DIAVOLO ROSSO di Asti è una associazione senza scopo di lucro che offre spettacolo, arti e cultura stando sul mercato e destinando gli utili a nuove attività e a progetti di solidarietà

Fino a domenica 10 maggio al Diavolo Rosso sono esposte le opere Fabio Ballario: conquistato dall’arte una ventina di anni fa, oggi a 45 anni dipinge e lavora nel campo della grafica come illustratore, fotografa e ricorda con piacere la sua esperienza di insegnante. Ama la musica, che non solo fa da sottofondo quando dipinge, ma per lui è fonte di ispirazione e dà ritmo nel maneggiare il pennello.

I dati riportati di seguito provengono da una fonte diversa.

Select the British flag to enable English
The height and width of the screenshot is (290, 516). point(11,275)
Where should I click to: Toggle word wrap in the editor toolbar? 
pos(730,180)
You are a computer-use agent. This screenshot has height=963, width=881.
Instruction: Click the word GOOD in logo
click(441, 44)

Il titolo dell’esposizione è «Pulizie di primavera» e deriva da una delle opere esposte, dove è ritratta, in bianco e nero, una ragazza che stura il water mentre fuma una sigaretta. A suggerirgli i temi per la pittura è anche il cinema. Lo si capisce da «Io, tu e i topi», «Paperelle assassine», «Ha visto troppo», opere in cui si rivelano citazioni da Daniel Mann («Willard e i topi»), Hitchcok («Gli uccelli») e Luis Buñuel («Un chien Andalou», con la raccapricciante scena dell’occhio tagliato da un rasoio). Sulla drammaticità delle situazioni proposte dalla fiction, Ballario ironizza, perché alla fine dal suo carattere viene fuori ottimismo: «Sto bene in mezzo alla gente, con i quadri esprimo le mie idee e la pittura è un mezzo per condividerle». Questo perché l’artista è anche un uomo che si interessa dei fatti del mondo e li commenta in opere come «Vecchia Europa», in cui rappresenta un anziano che tiene sulla spalla una ragazzina asiatica, a indicare il tramonto del vecchio continente e la crescita della Cina.

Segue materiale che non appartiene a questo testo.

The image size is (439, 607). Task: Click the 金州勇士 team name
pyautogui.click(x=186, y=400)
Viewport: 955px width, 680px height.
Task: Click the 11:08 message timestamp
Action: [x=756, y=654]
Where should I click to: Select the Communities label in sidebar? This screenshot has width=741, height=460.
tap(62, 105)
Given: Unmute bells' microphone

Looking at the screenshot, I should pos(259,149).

La pittura di Ballario (che si cimenta con il Michelangelo della Cappella Sistina in «Il gioco della vita») è figurativa, con un uso del colore forte e intenso, dove i contrasti sono rimarcati da un sapiente uso del chiaroscuro (non a caso il suo pittore preferito è Velasquez). In mostra anche il quadro realizzato in diretta durante la trasmissione televisiva di Piero Chiambretti «Marchette» dal titolo «Marchetta volante», in cui alla maniera di Tamara de Lempicka, l’artista astigiano ha ritratto un’attrice e performer croata, ambientandola negli Anni ’30, con il copricapo in pelle e occhialoni da aviatrice.
La mostra è aperta in orario di spettacolo (20-23), ingresso gratuito.